Ehli kalp ve tasavvuf büyüklerinin nazarının yani bakışının
iyileştirdiği söylenir. Nasıl bir nazar insanı iyileştirebilir, kolay
anlaşılacak şey değil elbet. Bazı nazarların hasta ettiğini kabul ediyorsak
iyileştirdiğini de kabul etmek gerek.
Nazar (bakış) öyle güçlü bir dildir ki bir bebek bile anlar
bu dili. Öfkeli bakışları, sevgi dolu ya da donuk olanları çok iyi ayırır
çocuklar bile. Nazar, insana kendini anlatan bir aynadır çünkü. Kişi bir
bakışta önce gözü görür sonra gözdeki kendini. O yüzden sever ya da nefret
eder. Uzaklaşır ya da yakınlaşır, kendine ama hep kendine.
Göz göl gibidir, Narkisosun gölü gibi... Bu nedenle göz, özün
aynasıdır, yani kalbin. Bazı gözler berrak bir göl gibi öyle temizdir ki onda
yansıyan her şey duru bir su güzelliğine bürünür. Bazıları da karanlık bir
dehliz gibi içine çekip boğar ona bakanı.
Sular dalgalıysa bulanıklaşır gönül gölü. Ya da görüşü
bozulur sis inerse göle. Zihnin kasvetli sisi gönül hissinin yağmur öncesi nemi
gibi boğucudur. Bakışı bulanık olanda kimse göremez gerçek kendini.
Dost bir can aynasıdır bazen. Öyle bir dost aynası bulmalı ki
ne dev gösterin seni ne cüce. Sadece gerçeği söylesin sana. Gerçeğin acı
ilacını bala katarak sunsun istersin yanmaması için genzinin. Ancak her zaman
böyle çıkmaz beklentiler. Dost aynası
menfaatin sapan taşıyla bazen çatlar bazen de kırılıverir.

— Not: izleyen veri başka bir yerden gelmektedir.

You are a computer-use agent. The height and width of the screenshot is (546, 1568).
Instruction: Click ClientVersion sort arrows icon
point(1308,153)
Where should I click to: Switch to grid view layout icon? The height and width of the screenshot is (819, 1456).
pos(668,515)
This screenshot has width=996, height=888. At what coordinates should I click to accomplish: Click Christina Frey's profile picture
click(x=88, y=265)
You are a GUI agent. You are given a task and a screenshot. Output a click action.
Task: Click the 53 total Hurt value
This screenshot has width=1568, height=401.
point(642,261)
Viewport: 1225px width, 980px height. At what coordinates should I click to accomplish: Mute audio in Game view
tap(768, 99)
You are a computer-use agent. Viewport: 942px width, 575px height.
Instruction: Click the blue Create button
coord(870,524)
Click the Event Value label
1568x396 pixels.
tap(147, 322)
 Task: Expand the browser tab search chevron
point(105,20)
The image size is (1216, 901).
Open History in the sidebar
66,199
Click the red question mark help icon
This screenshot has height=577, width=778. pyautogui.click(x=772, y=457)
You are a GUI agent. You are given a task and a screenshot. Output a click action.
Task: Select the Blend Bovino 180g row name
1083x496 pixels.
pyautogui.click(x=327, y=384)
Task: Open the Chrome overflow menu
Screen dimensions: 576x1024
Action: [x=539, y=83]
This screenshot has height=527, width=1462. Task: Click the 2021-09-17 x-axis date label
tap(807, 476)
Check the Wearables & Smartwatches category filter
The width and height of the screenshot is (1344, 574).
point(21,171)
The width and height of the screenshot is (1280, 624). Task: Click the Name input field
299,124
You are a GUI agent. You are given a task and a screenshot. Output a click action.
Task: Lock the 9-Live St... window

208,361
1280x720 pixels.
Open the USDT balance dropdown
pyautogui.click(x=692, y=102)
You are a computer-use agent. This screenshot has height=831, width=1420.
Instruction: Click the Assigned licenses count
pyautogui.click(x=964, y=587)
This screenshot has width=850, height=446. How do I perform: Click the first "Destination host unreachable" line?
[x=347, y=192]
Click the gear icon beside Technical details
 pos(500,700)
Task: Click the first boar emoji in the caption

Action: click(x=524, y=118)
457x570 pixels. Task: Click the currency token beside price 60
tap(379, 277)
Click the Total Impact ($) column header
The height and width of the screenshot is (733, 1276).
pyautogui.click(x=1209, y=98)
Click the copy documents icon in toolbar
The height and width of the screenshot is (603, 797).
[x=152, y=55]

Sevgili bir can aynası sanılır ilk başta. Ayın ışığının suda
yakamozlardan bir şölen sunmasıdır sanki sevgilinin yüzü. Gözü bir dolunaydır, yüzü
mehtap, iklimi meltem. Bilirsin ışığı kendinden değildir ayın. Ama yine de
vurulursun ona. Çünkü güneşe doğrudan bakan kör olur. Ancak onunla ay yüzeyinde
buluşabilir bu sınırlı ceset gözü. Acizidir çünkü göz, perdesiz bakmaz hakikate.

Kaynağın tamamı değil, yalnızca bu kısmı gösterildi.